Humanoids that have demonstrated this capability before typically separate the low-level walking and balancing control from the control of the arms for manipulation; in this project, a single Large Behavior Model has direct control of the entire robot, treating the hands and the feet almost identically.
This breakthrough is the result of the October 2024 joint research partnership between Boston Dynamics and TRI, which was designed to leverage their combined strengths and expertise to accelerate the development of smart robots.
The result reaffirms the incredible potential of AI technologies in developing general-purpose humanoid assistants.
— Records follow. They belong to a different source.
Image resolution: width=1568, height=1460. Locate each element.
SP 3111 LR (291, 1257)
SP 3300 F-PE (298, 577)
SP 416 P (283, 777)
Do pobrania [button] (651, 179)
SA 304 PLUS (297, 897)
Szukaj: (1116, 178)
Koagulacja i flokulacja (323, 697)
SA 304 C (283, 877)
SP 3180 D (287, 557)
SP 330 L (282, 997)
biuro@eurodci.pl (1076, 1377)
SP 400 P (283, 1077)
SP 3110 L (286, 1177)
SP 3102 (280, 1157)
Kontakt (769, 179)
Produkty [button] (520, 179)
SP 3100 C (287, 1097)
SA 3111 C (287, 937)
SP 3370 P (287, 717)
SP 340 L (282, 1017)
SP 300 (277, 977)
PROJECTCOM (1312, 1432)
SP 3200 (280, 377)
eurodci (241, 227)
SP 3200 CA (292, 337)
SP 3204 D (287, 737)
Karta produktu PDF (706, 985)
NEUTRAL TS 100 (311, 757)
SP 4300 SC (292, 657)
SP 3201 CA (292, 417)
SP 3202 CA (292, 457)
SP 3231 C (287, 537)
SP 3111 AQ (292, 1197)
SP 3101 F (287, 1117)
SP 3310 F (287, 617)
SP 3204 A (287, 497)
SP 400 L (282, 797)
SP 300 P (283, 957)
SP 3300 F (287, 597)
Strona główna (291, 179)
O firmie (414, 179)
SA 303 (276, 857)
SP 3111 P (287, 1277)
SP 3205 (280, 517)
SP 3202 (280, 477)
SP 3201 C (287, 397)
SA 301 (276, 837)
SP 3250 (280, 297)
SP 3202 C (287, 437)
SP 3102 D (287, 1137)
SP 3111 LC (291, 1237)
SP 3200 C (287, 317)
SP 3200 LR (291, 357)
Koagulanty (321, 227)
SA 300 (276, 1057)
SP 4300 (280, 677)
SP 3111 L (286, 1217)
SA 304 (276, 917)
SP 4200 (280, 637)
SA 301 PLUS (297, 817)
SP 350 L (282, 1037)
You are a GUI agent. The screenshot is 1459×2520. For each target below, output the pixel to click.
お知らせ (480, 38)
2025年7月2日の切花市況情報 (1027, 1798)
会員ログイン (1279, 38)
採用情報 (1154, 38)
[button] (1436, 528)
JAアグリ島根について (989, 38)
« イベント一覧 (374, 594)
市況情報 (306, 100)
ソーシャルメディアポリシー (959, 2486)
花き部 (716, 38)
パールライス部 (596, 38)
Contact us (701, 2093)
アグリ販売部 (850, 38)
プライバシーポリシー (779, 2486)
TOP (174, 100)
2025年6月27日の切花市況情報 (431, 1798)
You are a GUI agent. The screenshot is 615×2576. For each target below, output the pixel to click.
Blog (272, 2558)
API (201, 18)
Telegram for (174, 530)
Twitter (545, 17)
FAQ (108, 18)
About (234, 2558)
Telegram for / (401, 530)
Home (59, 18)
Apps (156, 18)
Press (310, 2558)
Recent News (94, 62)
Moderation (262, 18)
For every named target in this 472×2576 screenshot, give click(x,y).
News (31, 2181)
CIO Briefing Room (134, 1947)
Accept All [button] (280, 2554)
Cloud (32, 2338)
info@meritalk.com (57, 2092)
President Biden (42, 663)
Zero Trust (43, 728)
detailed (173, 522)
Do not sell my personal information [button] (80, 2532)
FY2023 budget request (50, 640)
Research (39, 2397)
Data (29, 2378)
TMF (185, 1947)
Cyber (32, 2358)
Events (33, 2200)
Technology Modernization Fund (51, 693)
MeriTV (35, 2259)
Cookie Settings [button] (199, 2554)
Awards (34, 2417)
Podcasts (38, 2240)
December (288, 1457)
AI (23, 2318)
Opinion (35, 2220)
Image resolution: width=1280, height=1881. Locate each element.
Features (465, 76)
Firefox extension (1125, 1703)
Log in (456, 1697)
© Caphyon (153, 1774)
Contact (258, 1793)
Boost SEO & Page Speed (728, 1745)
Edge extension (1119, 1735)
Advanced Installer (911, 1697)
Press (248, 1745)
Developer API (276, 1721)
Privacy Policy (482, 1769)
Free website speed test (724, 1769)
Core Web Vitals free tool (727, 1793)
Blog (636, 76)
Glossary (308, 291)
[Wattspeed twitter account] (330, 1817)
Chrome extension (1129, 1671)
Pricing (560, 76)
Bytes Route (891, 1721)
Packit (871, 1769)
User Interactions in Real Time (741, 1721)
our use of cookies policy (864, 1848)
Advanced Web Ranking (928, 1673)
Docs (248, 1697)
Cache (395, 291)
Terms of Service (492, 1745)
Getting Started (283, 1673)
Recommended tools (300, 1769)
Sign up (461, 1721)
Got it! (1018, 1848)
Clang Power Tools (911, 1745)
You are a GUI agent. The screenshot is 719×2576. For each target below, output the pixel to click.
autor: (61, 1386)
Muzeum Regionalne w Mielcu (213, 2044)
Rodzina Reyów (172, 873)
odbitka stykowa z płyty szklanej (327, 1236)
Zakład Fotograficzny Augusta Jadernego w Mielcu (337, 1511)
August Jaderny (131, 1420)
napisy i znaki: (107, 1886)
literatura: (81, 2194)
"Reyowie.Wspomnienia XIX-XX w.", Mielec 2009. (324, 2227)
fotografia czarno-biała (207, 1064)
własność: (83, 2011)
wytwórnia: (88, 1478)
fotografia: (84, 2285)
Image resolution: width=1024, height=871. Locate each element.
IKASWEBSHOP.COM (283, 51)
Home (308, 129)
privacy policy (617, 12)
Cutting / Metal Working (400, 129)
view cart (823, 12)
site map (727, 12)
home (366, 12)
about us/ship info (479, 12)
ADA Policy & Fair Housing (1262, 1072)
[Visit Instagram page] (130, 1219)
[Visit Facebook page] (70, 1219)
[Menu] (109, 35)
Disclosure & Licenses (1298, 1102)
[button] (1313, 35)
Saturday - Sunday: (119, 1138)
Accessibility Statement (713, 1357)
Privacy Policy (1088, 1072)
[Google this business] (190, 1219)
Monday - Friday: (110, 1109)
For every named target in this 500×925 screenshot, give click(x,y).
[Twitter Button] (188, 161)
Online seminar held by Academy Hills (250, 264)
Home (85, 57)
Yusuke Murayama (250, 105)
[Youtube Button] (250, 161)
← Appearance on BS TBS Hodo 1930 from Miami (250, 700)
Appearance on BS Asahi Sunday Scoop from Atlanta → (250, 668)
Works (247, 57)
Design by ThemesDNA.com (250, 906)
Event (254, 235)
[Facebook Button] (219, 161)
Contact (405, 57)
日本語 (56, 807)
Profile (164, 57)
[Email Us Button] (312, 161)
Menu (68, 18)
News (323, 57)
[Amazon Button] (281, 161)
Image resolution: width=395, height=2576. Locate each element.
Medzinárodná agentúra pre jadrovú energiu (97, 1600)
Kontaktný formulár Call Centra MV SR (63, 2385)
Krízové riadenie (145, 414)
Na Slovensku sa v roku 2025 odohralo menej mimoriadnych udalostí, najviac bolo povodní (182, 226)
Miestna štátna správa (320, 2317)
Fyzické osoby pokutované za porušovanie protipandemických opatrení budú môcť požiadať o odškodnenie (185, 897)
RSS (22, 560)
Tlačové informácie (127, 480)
Scott Kuindersma, vice president of robotics research at Boston Dynamics, says:“This work provides a glimpse into how we're thinking about building general-purpose robots that will transform how we live and work.
“Training a single neural network to perform many long-horizon manipulation tasks will lead to better generalization, and highly capable robots like Atlas present the fewest barriers to data collection for tasks requiring whole-body precision, dexterity, and strength.”
Russ Tedrake, senior vice president of Large Behavior Models at Toyota Research Institute, says:“One of the main value propositions of humanoids is that they can achieve a huge variety of tasks directly in existing environments, but the previous approaches to programming these tasks simply could not scale to meet this challenge.
“Large Behavior Models address this opportunity in a fundamentally new way – skills are added quickly via demonstrations from humans, and as the LBMs get stronger, they require less and less demonstrations to achieve more and more robust behaviors.”
The project, co-led by Scott Kuindersma and Russ Tedrake, is conducting research to answer fundamental questions about humanoid robots and Large Behavior Models, advancing the field's understanding of large models for whole-body control, including advanced manipulation and dynamic behaviors.
What do LBM and LLM mean?LLM stands for Large Language Model, AI systems trained on vast text datasets to understand and generate human-like language. Examples include ChatGPT (OpenAI), Claude (Anthropic), and Gemini (Google DeepMind).
LBM stands for Large Behavior Model, an emerging class of AI designed to learn actions and decision-making in the physical world, often for robotics. Instead of just predicting words, LBMs predict and execute behaviors.
Examples include Toyota Research Institute's LBM for robotic manipulation, Field AI's Field Foundation Models, and Nvidia's Isaac GR00T for embodied AI.